Closed GoogleCodeExporter closed 9 years ago
Mmmm... this is hard to debug without being able to replicate it directly.
In order to try to figure something out you should log the output of both
cpu_times(percpu=True) and cpu_percent(timeout=..., percpu=True).
Can you do that?
Original comment by g.rodola
on 16 Jun 2013 at 10:13
No problem, I'll run those tests and come back with the results. I'll continue
to use the default timeout=0.1, since that was what I was doing before. Should
I test any different timeout values as well?
Thanks
Original comment by mjryan1...@gmail.com
on 16 Jun 2013 at 11:49
No I think that alone should be fine for now.

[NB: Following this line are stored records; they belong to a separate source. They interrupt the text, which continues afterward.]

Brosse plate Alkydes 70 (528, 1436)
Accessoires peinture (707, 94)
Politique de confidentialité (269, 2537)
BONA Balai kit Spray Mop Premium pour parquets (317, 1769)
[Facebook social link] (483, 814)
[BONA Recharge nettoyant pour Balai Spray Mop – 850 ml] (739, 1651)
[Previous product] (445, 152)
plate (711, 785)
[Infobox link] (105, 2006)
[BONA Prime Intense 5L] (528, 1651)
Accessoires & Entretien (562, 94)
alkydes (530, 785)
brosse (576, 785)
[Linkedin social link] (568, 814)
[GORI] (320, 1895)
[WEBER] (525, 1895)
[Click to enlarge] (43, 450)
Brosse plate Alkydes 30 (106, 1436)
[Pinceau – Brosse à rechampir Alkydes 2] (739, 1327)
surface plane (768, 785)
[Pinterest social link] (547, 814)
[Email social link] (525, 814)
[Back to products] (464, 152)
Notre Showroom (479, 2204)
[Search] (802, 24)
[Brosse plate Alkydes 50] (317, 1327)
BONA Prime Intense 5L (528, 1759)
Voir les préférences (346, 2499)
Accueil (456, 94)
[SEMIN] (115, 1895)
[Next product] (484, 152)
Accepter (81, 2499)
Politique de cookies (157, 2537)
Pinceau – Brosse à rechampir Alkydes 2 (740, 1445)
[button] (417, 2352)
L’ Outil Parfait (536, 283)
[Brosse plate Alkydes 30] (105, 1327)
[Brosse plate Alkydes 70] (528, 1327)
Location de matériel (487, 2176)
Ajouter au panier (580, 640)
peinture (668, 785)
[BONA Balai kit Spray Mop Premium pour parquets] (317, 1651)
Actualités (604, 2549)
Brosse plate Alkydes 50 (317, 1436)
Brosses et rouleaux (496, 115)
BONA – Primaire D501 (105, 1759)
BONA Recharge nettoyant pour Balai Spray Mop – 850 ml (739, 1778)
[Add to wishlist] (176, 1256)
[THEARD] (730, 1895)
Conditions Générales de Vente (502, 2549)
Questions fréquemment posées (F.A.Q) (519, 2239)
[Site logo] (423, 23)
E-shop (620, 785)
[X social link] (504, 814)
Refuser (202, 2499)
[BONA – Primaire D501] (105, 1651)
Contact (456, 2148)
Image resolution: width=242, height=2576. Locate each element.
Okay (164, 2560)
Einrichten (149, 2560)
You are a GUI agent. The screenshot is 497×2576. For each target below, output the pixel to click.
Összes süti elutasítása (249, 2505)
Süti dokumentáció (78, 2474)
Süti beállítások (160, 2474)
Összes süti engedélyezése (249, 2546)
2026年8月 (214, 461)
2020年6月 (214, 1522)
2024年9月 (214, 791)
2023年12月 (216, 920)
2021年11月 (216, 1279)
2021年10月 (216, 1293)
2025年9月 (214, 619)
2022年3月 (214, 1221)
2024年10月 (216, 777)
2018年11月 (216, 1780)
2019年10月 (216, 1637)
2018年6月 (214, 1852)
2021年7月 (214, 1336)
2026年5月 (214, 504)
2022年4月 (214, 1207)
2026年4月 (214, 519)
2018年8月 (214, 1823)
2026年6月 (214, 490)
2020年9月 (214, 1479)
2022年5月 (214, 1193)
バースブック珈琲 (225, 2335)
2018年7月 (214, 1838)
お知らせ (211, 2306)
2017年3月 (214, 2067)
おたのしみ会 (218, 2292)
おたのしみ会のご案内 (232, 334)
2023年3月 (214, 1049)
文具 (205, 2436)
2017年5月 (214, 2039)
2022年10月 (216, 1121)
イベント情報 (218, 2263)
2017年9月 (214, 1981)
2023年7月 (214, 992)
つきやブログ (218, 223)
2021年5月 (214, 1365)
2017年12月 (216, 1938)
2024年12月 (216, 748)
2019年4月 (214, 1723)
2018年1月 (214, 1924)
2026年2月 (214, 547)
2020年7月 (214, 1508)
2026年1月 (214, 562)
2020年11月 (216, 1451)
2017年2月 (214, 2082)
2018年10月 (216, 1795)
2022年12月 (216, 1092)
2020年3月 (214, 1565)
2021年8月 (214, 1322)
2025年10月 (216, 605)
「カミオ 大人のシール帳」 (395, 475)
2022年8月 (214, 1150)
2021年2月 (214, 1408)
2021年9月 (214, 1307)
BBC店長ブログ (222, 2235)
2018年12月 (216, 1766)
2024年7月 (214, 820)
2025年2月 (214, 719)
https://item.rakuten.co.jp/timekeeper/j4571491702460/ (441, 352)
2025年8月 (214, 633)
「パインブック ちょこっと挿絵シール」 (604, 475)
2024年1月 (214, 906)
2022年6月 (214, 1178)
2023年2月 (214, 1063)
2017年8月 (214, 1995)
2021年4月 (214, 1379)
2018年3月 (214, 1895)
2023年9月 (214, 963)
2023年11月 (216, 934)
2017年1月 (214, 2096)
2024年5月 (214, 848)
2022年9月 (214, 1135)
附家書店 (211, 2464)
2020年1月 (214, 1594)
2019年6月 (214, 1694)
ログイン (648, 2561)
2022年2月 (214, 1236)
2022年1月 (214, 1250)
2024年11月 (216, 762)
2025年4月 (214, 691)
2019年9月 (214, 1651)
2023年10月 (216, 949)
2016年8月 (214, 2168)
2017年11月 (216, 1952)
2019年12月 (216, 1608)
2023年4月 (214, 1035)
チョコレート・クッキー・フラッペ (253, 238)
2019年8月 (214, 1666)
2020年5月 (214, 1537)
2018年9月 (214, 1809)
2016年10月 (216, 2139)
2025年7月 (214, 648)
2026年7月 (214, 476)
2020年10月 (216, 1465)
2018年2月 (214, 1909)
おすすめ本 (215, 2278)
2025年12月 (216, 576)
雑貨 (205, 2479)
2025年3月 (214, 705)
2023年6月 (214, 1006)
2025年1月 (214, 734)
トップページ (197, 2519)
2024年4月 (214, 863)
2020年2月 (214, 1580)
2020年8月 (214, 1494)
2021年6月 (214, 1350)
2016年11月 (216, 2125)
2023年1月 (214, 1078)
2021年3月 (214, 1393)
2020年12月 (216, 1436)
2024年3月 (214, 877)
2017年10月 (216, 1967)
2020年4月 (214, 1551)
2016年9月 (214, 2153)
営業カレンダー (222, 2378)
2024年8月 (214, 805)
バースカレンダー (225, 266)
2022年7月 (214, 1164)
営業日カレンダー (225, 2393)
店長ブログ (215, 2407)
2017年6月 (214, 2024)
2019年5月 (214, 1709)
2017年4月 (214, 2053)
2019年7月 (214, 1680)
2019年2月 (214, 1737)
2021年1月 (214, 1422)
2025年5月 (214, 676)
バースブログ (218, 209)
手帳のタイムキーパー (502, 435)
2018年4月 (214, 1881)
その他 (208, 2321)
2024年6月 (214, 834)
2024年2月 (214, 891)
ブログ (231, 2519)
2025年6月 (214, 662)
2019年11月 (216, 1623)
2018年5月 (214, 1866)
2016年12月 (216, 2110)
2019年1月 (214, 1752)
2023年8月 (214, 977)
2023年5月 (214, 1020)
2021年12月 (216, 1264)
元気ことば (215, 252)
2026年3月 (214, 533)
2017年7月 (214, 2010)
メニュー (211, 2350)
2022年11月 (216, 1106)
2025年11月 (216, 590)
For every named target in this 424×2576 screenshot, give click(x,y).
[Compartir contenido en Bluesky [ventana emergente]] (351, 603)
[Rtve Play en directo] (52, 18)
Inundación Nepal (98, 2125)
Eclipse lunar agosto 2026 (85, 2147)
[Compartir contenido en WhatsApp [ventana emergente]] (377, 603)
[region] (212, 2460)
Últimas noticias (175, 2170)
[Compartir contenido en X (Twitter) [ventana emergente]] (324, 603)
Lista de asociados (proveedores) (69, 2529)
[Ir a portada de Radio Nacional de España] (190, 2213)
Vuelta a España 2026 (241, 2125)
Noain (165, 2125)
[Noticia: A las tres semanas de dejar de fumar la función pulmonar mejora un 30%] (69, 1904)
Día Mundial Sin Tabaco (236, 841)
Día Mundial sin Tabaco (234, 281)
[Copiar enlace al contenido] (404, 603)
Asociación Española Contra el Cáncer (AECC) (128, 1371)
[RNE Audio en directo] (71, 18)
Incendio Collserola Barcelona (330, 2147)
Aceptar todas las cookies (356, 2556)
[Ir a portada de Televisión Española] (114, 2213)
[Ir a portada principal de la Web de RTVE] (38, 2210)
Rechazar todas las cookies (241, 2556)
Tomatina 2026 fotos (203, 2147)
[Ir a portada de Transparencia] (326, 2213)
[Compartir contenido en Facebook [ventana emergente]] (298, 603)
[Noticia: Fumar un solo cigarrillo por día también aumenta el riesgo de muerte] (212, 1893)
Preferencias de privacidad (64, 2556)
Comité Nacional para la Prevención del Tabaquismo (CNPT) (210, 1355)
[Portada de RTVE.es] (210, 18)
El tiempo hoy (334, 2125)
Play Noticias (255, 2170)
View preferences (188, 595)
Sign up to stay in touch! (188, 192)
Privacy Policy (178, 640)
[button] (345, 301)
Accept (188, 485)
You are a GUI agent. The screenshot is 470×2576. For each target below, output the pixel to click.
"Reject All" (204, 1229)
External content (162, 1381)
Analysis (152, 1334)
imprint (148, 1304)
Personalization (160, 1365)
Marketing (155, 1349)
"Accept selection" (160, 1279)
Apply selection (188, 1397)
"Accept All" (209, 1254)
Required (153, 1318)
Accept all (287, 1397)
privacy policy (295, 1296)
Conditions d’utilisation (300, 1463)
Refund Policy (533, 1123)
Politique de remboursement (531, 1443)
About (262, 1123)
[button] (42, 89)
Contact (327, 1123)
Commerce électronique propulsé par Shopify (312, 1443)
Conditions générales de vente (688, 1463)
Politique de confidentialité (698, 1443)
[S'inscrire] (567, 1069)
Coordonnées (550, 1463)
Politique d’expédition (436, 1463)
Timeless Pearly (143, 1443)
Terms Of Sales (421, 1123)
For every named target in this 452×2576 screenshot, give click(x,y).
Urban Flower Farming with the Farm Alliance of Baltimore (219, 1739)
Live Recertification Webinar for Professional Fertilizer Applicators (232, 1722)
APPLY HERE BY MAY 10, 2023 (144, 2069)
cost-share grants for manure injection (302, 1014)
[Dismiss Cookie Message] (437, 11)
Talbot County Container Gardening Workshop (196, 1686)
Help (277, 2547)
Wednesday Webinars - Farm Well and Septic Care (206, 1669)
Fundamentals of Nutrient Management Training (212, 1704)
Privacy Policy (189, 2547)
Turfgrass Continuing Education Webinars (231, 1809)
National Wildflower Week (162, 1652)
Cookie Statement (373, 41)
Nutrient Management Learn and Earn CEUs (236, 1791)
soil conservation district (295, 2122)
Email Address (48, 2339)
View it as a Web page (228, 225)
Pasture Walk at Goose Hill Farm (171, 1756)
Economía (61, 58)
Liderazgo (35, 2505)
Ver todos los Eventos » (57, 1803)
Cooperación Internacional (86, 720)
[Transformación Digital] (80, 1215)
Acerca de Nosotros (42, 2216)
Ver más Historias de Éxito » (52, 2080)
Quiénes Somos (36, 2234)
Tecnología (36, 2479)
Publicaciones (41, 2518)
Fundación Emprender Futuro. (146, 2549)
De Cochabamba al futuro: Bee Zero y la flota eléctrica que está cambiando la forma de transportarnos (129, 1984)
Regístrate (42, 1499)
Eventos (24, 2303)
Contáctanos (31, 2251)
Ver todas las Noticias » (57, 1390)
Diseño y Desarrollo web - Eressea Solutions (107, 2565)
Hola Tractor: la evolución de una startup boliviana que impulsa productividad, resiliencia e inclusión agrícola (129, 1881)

Original comment by g.rodola
on 16 Jun 2013 at 11:53
I would be curious if the problem is reproducible with a longer interval. The
accuracy of the CPU time and system clock time may not be exact, so a larger
interval (say, 1.0s) may cause the issue to disappear.
Original comment by jlo...@gmail.com
on 17 Jun 2013 at 12:07
I was finally able to run some tests. My first two calls (and only two so far)
have returned at least one CPU with a negative system percent. The output is
in the attached file. I did tests with two interval sizes: 0.1 and 1.0.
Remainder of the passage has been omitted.